◆ Document section
_ _ _ _ _ _ _

The critical role of platelets in inflammatory and immune responses has been confirmed [33]. Several studies have indicated that elevated platelets play crucial roles in promoting cancer growth and metastasis [14]. The interactions between platelets and cancer cells activate TGFβ/Smad and NF-κB pathways, subsequently inducing the occurrence of epithelial-mesenchymal transition and promoting cancer metastasis [34, 35]. Platelets promote cancer metastasis also depending on the activating of YAP1 signaling through the RhoA / MYPT-PP1 pathway [36]. Additionally, activated platelets lead to the release of tumor growth factors and chemokines, such as platelet-derived growth factor (PDGF), vascular endothelial growth factor (VEGF) and CXCL5 and CXCL7, which stimulate cancer growth and metastasis [37, 38]. Furthermore, platelets protect cancer cells from the immune clearance by natural killer cells, which also accelerates cancer metastasis [38]. Thus, there exists a complex cross-talk between platelets and cancers.

The elevated platelet counts more than 400 × 109/L often defined as thrombocytosis. Thrombocytosis has been proved to correlate with adverse prognosis in many malignancies. The incidence rate of pretreatment thrombocytosis was range from 7 to 24.8% in the included studies. Our results demonstrated that pretreatment thrombocytosis predicts a worse OS and DFS in patients with EC. In subgroup analysis, we showed that the elevated platelet count also reveals a decreased OS in patients with EC except in subgroup analysis by platelet count cut-off value. Using 350 × 109/L as platelet count cut-off value did not predict a poor prognosis.

Moreover, we investigated the association between thrombocytosis and clinicopathological characteristics in EC patients. According to our findings, pretreatment thrombocytosis was significantly associated with advanced FIGO stage, tumor grade, LVSI, LN metastasis, recurrence, and VTE. However, pretreatment thrombocytosis was not related to the histologic types.

_ _ _ _ _ _ _

◆ What to do
(1) Please reproduce part of the passage on platelets and cancer, beginning at the words "Moreover, we investigated" and stopping after "the histologic types.".
(2) According to the passage on platelets and cancer, which characteristic of EC patients was pretreatment thrombocytosis not related to?

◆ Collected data

_ _ _ _ _ _ _

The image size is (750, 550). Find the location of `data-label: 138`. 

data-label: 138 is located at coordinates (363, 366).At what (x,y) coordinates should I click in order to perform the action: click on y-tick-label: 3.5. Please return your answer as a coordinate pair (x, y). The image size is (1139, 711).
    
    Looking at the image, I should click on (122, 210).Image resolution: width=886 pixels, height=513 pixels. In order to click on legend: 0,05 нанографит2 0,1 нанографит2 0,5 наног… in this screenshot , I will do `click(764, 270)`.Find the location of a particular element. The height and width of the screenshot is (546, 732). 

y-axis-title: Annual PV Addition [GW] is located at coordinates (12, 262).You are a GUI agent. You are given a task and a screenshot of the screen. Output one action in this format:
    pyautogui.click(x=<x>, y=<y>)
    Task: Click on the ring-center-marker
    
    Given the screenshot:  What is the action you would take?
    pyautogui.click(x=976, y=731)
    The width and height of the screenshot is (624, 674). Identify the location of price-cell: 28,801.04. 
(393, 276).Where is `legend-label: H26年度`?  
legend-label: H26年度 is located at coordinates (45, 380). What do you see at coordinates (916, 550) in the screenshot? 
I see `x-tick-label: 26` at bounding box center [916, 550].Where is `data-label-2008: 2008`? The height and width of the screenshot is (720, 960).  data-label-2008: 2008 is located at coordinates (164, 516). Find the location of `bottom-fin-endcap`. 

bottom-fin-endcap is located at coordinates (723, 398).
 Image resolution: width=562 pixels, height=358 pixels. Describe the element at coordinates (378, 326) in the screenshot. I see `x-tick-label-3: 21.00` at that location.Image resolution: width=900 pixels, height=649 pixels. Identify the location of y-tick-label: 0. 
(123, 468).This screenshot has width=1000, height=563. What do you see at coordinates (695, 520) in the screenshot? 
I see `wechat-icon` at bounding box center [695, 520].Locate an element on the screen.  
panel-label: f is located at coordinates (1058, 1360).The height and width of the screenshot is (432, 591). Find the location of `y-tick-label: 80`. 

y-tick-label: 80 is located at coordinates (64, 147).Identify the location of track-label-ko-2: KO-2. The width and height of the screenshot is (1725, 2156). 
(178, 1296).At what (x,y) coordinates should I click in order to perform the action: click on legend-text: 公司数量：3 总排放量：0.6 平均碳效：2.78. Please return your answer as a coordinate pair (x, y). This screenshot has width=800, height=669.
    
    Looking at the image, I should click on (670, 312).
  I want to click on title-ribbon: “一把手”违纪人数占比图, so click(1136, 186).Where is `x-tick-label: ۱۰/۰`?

_ _ _ _ _ _ _

◆ Answers in order
(1)
Moreover, we investigated the association between thrombocytosis and clinicopathological characteristics in EC patients. According to our findings, pretreatment thrombocytosis was significantly associated with advanced FIGO stage, tumor grade, LVSI, LN metastasis, recurrence, and VTE. However, pretreatment thrombocytosis was not related to the histologic types.

(2) The histologic types.